Toronto Cricket Property Inc. (TPI) has been incorporated with the purpose of build and operate a world-class
Question:
Toronto Cricket Property Inc. (TPI) has been incorporated with the purpose of build and operate a world-class cricket stadium outside Toronto. The land on which the stadium will be build is currently owned by Wickets Inc. (WI) WI acquired the land 15 years ago for $3.5 million. The current fair value of the land is $6 million. WI will contribute the land to TPI in return for 30% share in TPI’s common shares. Third Slip Inc. (TSI), will contribute $14 million for the other 70% of TPI’s common shares. WI is 100% owned by Mr. Rambo and TSI is 100% owned by Mr. Smith.
According to the terms of TPI’s shareholders’ agreement, Mr. Rambo and Mr. Smith must agree on all major operating, financing and investment decisions of TPI. If not, the property and development will be sold on the open market and TPI will be wound up.
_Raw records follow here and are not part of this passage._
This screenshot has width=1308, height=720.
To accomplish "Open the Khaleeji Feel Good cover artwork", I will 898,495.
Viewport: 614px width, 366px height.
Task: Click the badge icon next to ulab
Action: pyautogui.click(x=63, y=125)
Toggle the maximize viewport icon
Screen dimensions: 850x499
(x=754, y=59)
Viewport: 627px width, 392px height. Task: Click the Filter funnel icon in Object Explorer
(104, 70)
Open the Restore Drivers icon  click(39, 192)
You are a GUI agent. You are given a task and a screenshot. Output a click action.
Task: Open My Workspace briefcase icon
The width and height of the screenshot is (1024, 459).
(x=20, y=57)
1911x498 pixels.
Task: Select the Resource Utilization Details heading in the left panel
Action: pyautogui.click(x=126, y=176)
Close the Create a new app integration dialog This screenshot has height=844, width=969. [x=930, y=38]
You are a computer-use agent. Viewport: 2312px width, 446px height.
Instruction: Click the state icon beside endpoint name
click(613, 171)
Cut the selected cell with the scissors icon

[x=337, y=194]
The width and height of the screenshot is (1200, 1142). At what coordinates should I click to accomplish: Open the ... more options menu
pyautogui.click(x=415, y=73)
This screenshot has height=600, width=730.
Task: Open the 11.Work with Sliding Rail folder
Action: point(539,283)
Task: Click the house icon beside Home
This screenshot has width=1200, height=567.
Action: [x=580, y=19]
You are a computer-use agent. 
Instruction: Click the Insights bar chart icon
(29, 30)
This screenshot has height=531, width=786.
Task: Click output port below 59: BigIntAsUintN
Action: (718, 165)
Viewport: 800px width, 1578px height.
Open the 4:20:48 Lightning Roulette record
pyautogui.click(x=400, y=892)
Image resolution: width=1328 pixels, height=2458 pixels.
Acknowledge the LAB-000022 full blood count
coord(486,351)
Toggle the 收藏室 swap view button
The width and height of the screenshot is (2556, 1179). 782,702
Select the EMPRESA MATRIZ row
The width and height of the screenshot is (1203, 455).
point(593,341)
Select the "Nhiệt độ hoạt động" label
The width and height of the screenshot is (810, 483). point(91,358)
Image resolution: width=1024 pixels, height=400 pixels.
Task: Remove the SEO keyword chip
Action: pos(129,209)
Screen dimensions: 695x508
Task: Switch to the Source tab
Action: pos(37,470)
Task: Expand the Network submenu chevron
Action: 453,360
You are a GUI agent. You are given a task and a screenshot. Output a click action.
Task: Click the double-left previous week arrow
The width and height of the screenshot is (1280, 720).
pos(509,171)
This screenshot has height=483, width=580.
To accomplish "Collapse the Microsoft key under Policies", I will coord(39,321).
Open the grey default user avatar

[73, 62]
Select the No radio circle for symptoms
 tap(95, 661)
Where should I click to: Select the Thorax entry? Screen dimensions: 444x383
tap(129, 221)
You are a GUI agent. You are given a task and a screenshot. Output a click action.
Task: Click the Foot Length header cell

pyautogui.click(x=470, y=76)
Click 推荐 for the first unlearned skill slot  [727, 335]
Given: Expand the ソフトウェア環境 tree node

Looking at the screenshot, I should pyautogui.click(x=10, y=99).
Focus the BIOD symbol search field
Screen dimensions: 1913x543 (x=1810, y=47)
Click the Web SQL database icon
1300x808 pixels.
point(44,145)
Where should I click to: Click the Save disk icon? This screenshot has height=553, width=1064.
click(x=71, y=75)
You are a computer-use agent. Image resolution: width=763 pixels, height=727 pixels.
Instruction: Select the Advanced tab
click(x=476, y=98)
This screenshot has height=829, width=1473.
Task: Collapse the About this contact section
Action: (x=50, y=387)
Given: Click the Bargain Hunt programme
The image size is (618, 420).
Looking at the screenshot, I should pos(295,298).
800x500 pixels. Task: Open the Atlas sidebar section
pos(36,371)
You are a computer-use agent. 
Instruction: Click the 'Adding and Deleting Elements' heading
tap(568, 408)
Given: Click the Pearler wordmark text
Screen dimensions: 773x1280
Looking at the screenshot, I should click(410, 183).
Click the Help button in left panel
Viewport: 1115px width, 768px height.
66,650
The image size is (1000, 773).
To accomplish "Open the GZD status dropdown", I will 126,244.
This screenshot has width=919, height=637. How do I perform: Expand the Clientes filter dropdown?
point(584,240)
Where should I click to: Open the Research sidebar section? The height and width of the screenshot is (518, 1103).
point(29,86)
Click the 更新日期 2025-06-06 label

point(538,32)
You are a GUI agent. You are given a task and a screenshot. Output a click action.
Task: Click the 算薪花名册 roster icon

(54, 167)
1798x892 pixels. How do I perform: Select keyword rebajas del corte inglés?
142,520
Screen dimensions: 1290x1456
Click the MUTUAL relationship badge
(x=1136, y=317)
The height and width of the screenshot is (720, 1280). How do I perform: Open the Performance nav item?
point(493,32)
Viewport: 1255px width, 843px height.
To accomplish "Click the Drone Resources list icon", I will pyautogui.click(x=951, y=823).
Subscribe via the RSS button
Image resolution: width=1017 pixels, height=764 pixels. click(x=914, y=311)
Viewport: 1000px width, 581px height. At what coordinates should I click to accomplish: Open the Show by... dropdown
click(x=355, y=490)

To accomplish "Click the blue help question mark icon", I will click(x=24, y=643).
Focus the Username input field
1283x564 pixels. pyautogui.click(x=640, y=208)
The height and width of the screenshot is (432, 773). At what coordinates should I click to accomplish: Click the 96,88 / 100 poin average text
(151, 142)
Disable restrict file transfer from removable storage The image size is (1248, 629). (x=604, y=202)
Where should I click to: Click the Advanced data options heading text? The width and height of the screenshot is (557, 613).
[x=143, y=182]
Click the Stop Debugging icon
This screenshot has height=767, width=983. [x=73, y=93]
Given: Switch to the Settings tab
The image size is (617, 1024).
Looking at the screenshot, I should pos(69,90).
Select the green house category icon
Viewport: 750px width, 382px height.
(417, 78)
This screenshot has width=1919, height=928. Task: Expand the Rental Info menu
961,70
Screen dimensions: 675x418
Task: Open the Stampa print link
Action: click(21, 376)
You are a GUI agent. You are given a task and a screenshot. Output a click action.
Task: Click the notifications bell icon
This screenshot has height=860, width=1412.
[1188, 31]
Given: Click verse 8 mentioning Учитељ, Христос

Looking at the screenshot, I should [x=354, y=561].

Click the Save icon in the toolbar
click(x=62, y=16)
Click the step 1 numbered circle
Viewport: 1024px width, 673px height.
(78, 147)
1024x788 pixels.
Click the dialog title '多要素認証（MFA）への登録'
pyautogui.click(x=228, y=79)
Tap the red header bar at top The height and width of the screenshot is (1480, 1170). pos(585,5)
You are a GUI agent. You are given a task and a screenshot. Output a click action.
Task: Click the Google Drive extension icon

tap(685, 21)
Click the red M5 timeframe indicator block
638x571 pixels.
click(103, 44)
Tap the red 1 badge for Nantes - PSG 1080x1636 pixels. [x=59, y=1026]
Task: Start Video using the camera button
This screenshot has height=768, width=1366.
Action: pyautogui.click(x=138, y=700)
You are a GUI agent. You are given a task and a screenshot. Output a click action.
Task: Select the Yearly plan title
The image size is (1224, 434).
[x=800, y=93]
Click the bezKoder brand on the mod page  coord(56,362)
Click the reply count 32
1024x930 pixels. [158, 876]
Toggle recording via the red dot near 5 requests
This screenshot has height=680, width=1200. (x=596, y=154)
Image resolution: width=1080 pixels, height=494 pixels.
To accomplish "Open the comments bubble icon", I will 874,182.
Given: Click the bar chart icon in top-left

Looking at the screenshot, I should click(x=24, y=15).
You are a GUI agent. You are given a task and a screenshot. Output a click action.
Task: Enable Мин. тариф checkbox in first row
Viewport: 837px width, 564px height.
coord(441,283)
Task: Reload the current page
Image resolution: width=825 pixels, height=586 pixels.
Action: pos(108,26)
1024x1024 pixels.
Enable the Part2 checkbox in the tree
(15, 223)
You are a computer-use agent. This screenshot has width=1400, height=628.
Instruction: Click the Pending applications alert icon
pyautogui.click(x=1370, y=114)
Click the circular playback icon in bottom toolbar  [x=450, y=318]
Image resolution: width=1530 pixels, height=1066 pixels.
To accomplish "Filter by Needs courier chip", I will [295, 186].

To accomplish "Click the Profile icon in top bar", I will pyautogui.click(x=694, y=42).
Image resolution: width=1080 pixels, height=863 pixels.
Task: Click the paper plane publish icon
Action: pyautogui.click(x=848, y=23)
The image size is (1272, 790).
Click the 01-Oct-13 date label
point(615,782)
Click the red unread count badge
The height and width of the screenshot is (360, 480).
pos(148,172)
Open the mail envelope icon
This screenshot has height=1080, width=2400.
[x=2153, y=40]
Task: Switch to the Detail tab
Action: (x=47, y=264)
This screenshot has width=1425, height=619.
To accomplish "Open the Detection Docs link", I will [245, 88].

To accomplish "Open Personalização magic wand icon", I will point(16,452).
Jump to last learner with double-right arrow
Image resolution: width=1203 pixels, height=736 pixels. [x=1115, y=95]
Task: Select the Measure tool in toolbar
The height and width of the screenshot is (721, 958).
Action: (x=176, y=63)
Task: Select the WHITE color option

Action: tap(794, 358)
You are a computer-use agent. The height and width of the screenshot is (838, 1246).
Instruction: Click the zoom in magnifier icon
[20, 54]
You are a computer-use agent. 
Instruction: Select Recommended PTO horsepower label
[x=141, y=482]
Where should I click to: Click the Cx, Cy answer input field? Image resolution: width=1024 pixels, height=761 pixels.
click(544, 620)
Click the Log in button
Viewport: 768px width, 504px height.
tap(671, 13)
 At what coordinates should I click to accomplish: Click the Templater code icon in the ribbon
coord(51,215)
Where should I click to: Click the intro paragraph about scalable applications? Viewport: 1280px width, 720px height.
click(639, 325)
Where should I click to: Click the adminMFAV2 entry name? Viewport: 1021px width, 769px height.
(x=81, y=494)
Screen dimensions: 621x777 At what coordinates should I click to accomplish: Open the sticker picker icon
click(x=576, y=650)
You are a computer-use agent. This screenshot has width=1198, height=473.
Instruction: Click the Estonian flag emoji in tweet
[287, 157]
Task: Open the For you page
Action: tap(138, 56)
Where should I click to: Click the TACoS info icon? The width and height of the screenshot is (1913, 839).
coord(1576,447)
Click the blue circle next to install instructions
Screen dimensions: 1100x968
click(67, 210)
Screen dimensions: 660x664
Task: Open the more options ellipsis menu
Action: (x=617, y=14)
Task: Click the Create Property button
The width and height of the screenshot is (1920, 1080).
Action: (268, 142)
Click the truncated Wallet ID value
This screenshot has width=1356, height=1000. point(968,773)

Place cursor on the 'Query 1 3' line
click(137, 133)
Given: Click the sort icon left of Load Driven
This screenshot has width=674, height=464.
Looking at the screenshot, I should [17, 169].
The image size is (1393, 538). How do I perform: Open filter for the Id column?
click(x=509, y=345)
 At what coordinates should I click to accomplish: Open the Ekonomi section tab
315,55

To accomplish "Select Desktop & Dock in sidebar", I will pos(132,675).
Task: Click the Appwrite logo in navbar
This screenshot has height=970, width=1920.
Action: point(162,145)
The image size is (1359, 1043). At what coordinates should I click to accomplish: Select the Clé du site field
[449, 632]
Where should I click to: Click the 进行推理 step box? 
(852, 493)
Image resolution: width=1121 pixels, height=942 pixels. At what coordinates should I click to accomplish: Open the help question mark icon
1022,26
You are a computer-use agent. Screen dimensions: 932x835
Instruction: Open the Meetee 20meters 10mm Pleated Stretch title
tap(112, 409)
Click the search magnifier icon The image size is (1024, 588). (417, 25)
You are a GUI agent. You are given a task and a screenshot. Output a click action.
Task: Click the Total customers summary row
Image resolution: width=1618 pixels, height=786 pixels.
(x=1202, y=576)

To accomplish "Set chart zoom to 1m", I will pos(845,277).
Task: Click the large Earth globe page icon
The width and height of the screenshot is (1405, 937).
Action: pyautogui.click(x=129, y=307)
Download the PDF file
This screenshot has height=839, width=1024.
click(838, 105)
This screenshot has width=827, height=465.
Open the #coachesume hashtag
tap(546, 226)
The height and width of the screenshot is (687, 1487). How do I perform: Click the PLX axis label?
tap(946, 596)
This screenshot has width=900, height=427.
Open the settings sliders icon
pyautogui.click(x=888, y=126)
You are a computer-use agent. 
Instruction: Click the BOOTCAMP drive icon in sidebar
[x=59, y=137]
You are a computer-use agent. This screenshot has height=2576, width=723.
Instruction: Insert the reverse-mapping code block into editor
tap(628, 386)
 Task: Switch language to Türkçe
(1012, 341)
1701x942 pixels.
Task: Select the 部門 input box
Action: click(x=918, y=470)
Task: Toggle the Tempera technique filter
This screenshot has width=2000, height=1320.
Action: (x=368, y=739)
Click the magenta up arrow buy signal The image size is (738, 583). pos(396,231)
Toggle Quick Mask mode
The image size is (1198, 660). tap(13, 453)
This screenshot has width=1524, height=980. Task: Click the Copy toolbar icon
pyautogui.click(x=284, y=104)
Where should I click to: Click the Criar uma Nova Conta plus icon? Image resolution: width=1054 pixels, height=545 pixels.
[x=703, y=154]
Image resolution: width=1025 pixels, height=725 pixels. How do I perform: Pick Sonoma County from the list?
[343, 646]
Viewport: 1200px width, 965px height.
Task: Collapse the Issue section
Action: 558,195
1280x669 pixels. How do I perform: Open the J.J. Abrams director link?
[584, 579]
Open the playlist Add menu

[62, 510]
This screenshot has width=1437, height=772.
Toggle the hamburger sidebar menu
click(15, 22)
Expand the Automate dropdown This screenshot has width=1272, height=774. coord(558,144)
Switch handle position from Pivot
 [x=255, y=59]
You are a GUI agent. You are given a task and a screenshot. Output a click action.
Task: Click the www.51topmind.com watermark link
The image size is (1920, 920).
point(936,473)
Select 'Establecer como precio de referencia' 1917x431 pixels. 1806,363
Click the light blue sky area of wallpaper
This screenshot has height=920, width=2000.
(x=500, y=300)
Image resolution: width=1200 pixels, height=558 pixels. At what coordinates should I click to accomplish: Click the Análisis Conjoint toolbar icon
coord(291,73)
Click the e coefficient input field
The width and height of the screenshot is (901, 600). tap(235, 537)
Mr. Rambo has approached you to advise him on how WI should account for its investment in TPI. He was considering using the cost method. The bank that will provide the debt financing to WI requires a debt-to-equity ratio of no more than 3:1.
Questions:
- How should WI’s investment in TPI be reported on the financial statements of WI? Provide arguments to support your recommendations.
- How should WI account for the contribution of the land to TPI?
- What impact will the adoption of the reporting method have on TPI’s debt-to-equity ratio, relative to using the cost method? Explain.